Yet another government IT project is in the rough. What's going on, asks Mark Mayne.

The Government has come in for another IT security-related battering recently, following the announcement that patients will now be allowed to opt out of the forthcoming NHS database due to privacy concerns.

Patients have won the right to veto their GP from entering their medical records on to the national database, forcing GPs to ask every patient to give their explicit consent. Patients will be given several weeks to review, call for corrections or amendments to be made to their record before they consent to the upload, or not. However, critics claim that this entire process will be conducted once the data is held on a local server, thus initiating a catch-22 risk of unspecified electronic access and interference.

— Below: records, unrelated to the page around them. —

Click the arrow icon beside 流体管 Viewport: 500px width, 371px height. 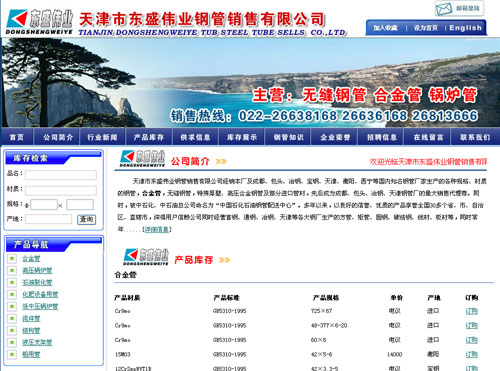(12, 318)
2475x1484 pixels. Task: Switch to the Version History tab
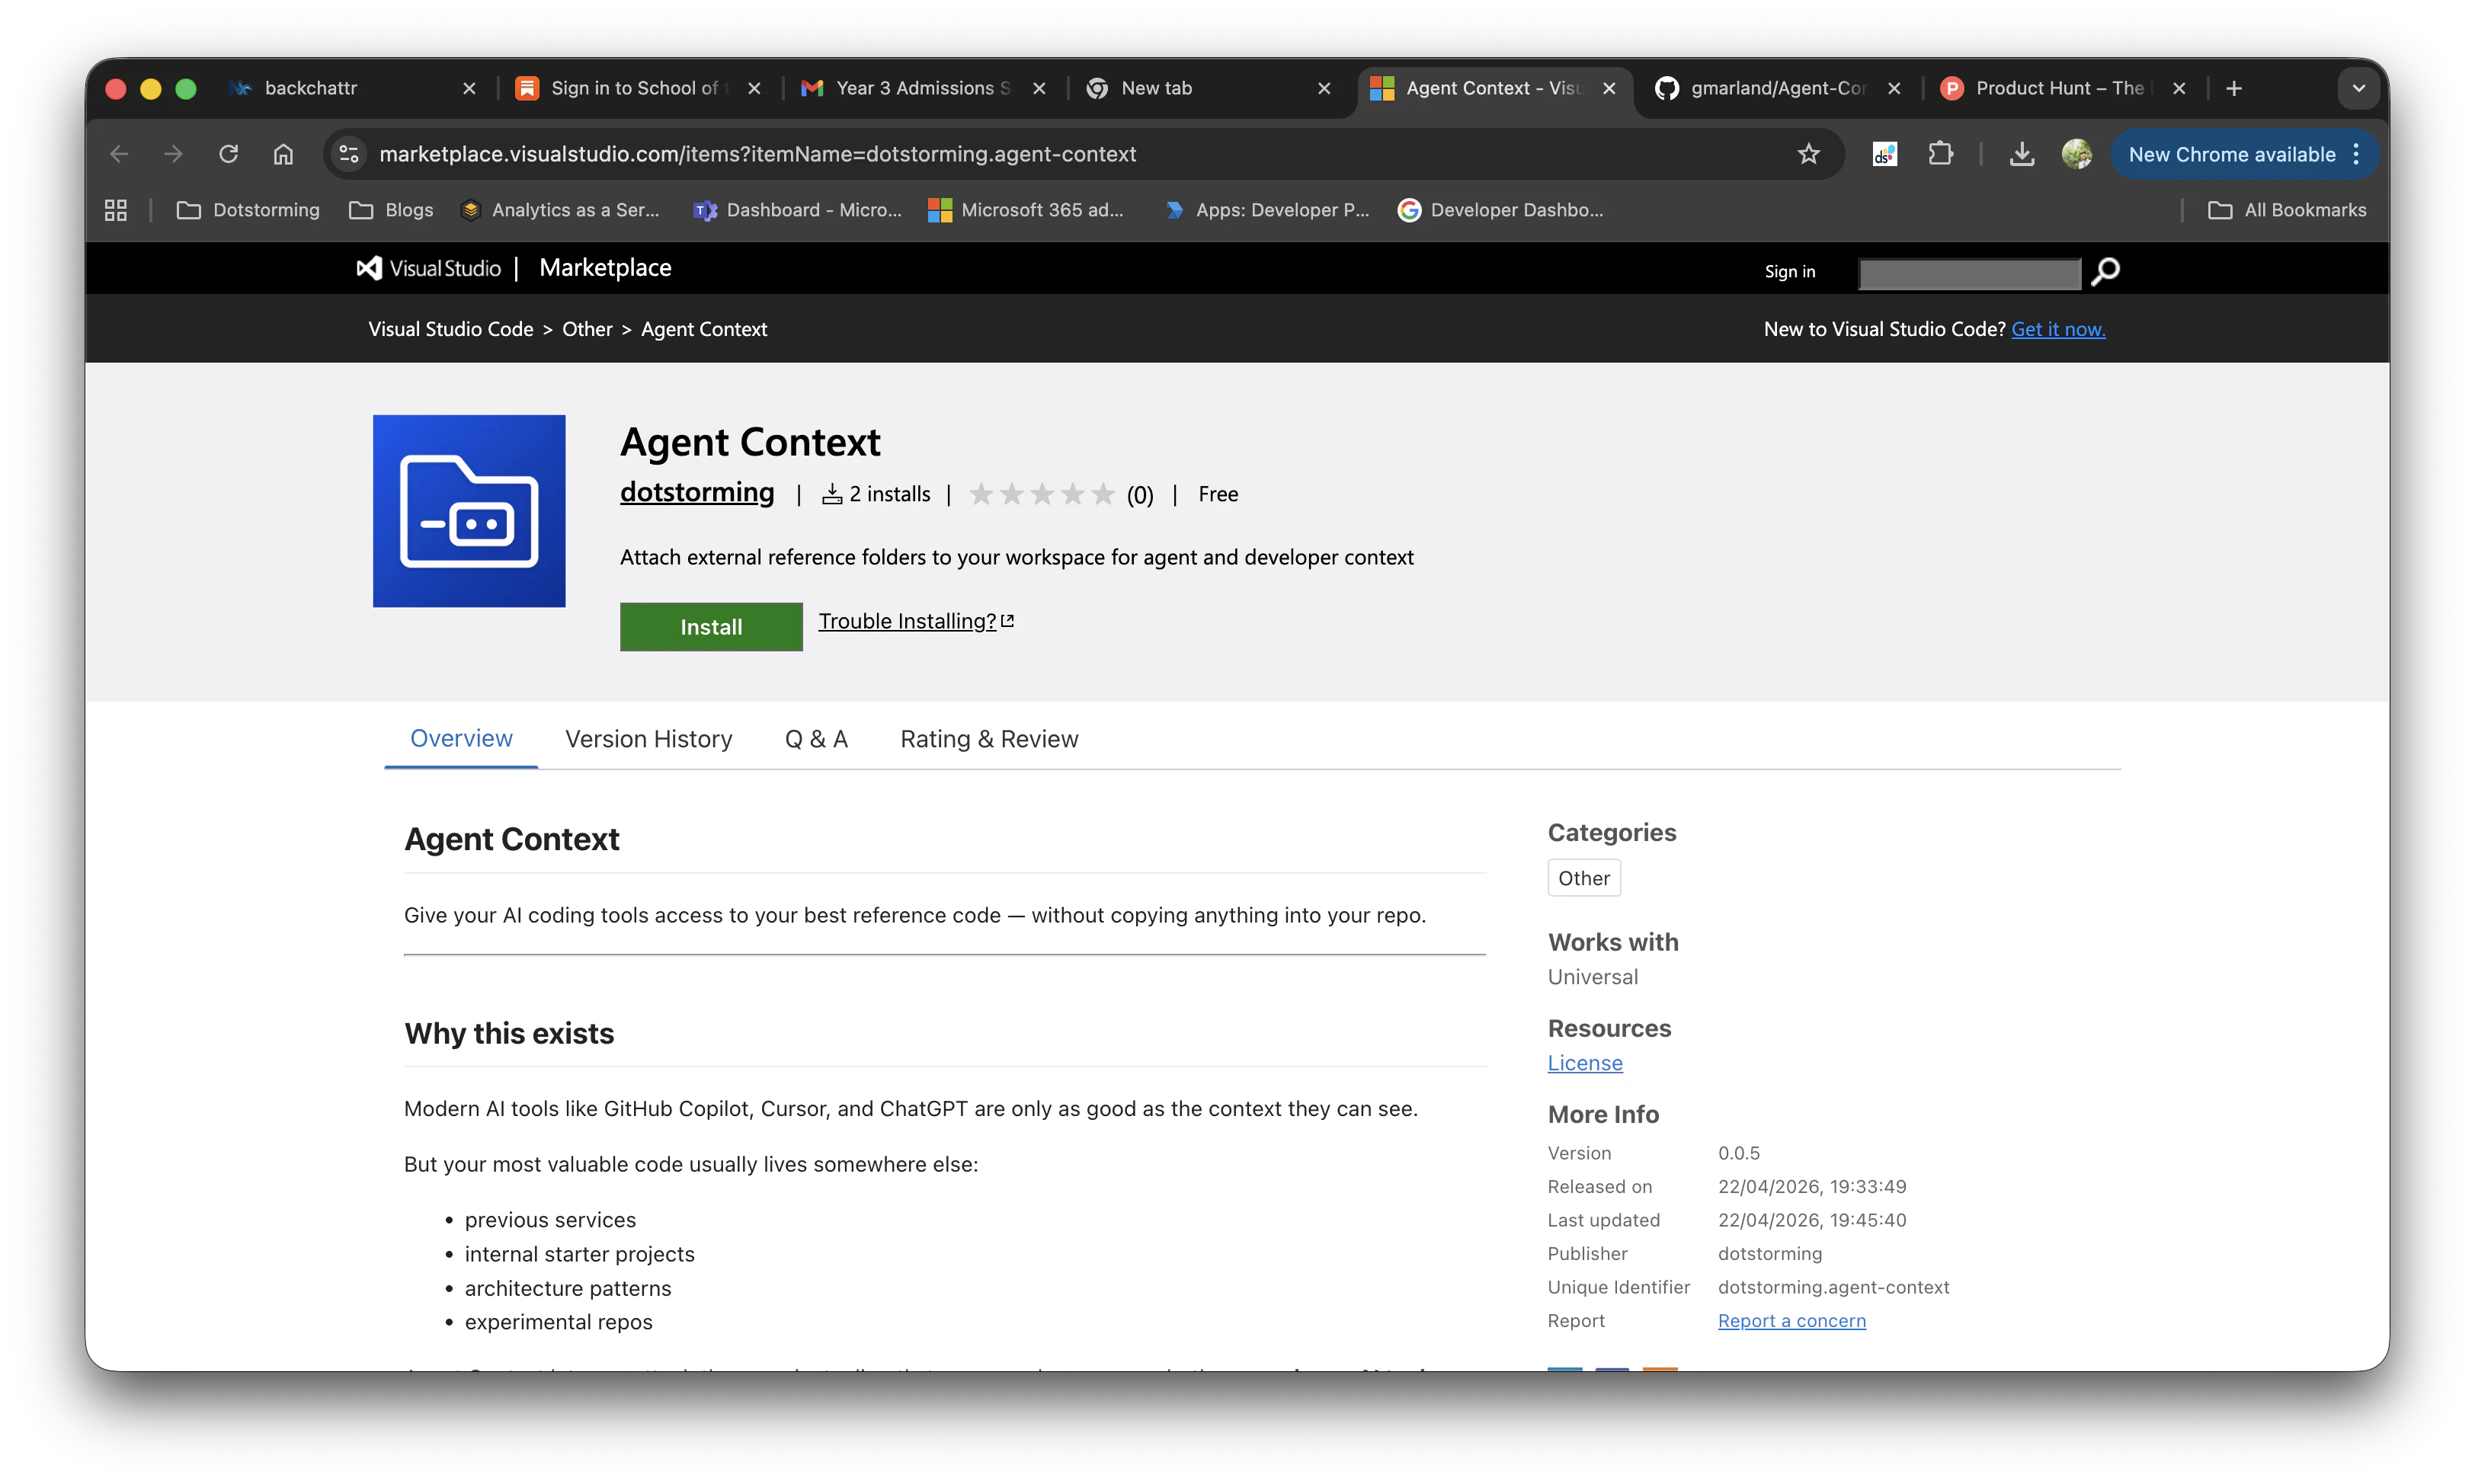click(648, 739)
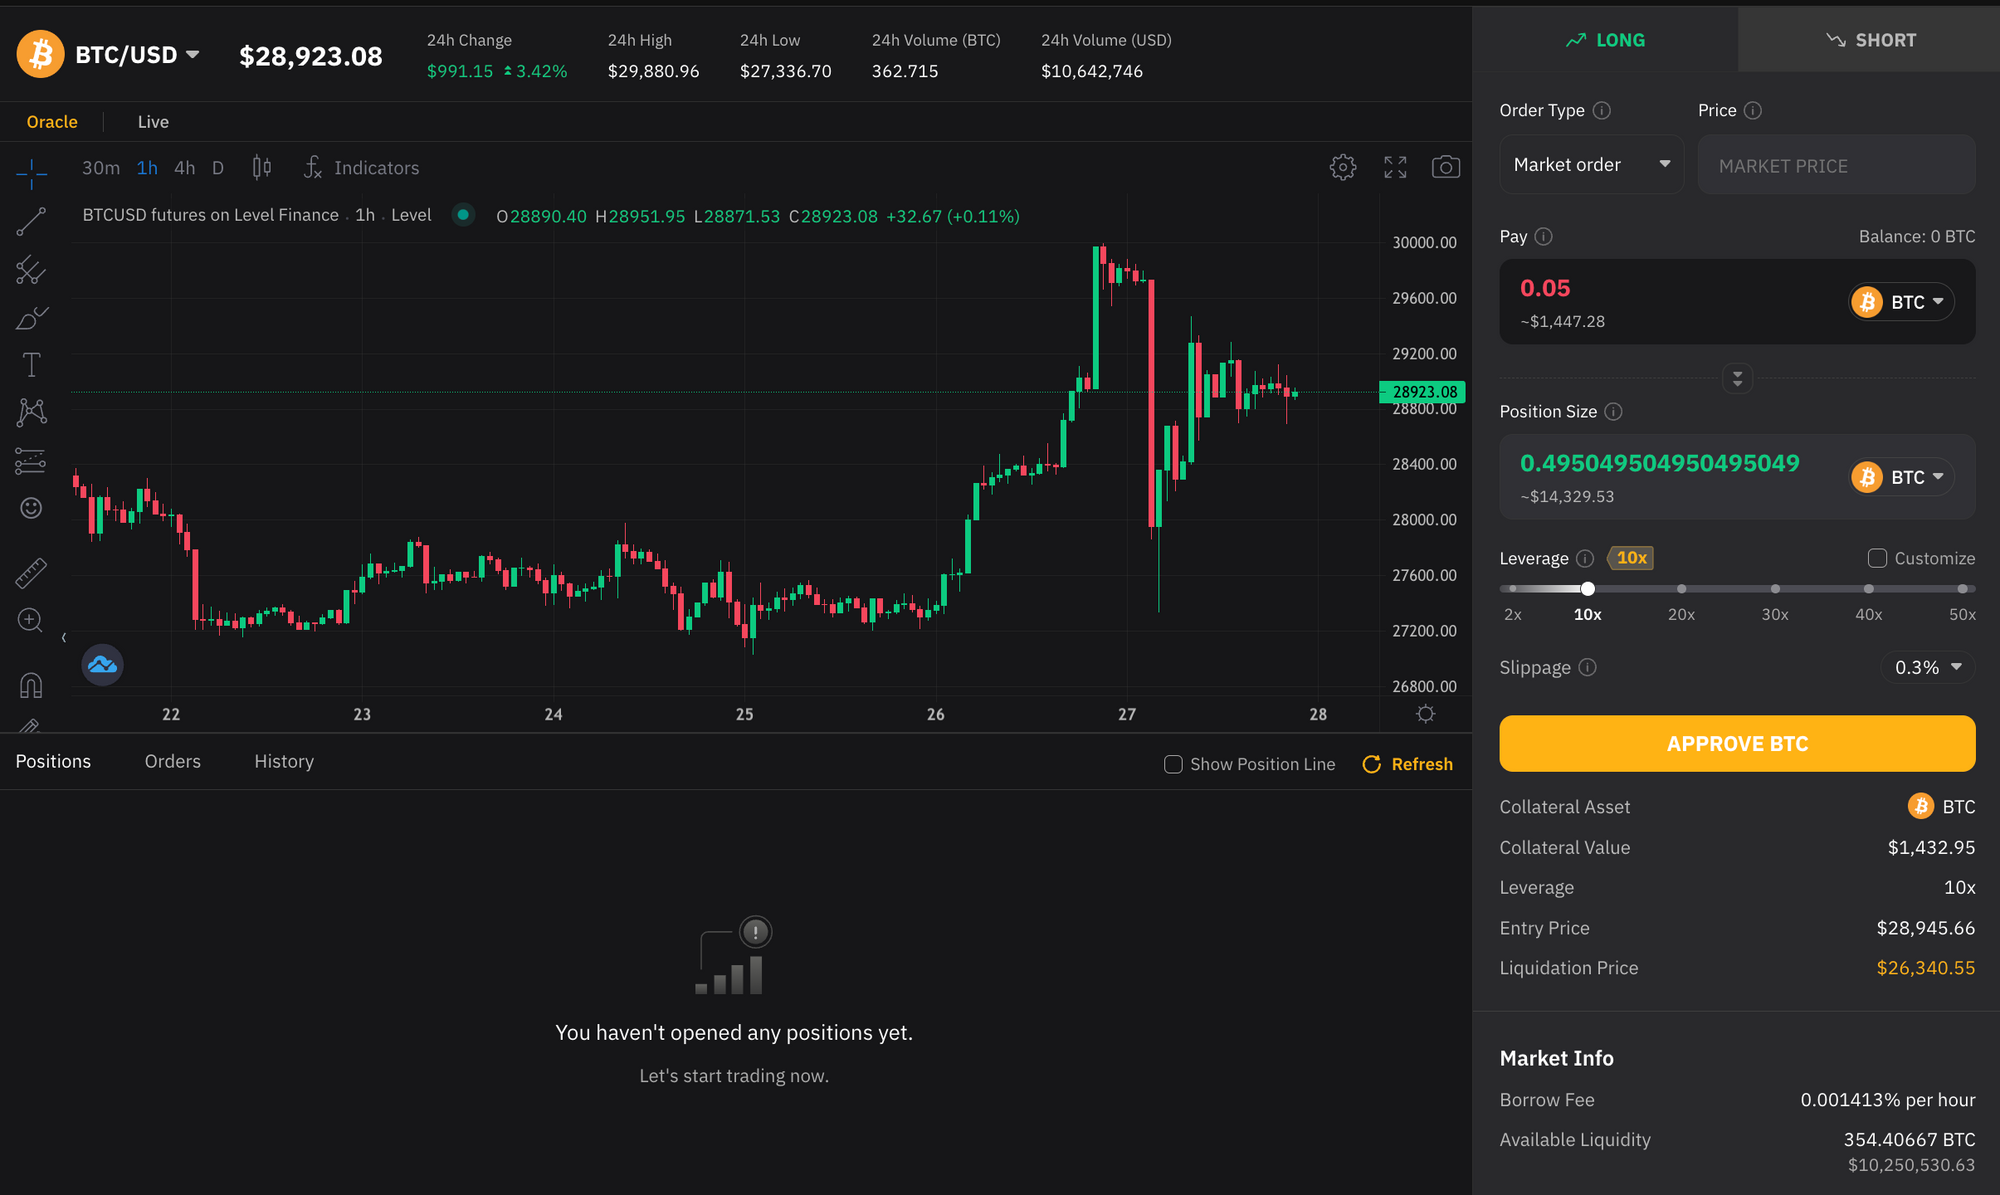Check the Customize leverage box
This screenshot has height=1195, width=2000.
click(1877, 558)
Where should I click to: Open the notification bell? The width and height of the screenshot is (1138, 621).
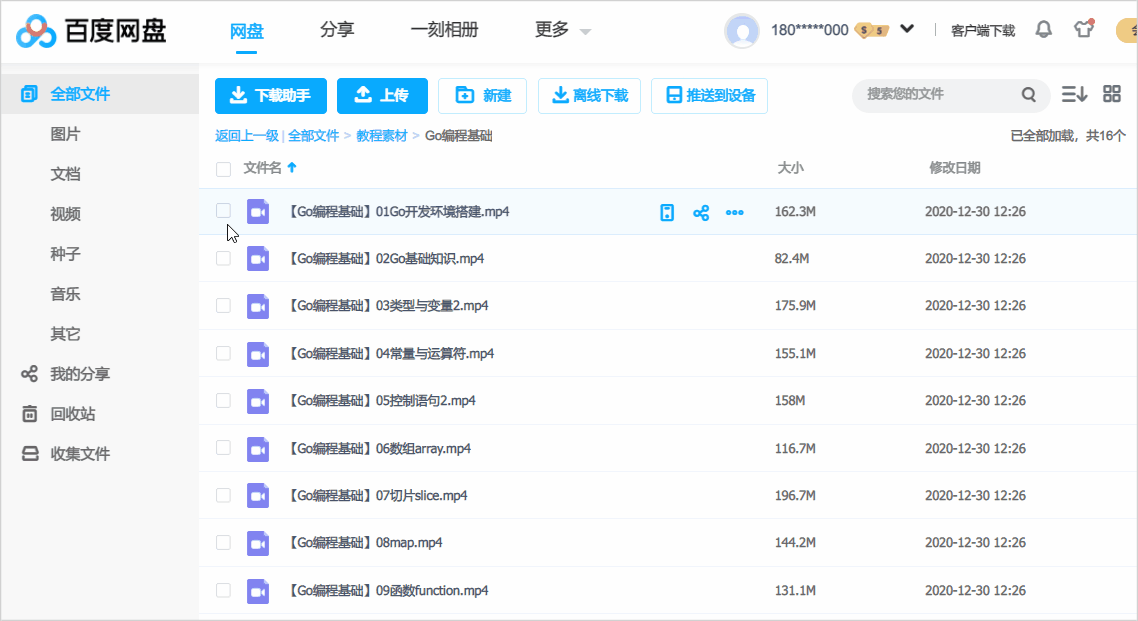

Opponents of the scheme are concerned that the digitised medical data would be open to hackers, viruses and unauthorised access, while details on mental illness, pregnancy, HIV status, abortions, drug-taking or alcoholism could be mined by police and insurance firms.

So how does the UK Government manage to get IT security so badly wrong? Obviously the sheer size of the National Programme for IT has something to do with this - it has become a £12 billion project to connect more than 30,000 GPs to nearly 300 hospitals, and is said to be the biggest non-military computer procurement in the world.

Also, the public fears digital attacks as yet unknown and does not trust the authorities, possibly due to a lack of transparency and seemingly endless media reports of technical faux pas.

Ultimately, whatever system the UK uses to store millions of people's medical information will be vulnerable to attack. However, irrespective of the technology deployed and its security, if the general public withhold their details from the system, it will become not only the biggest non-military computer procurement in the world, but the biggest non-military failure.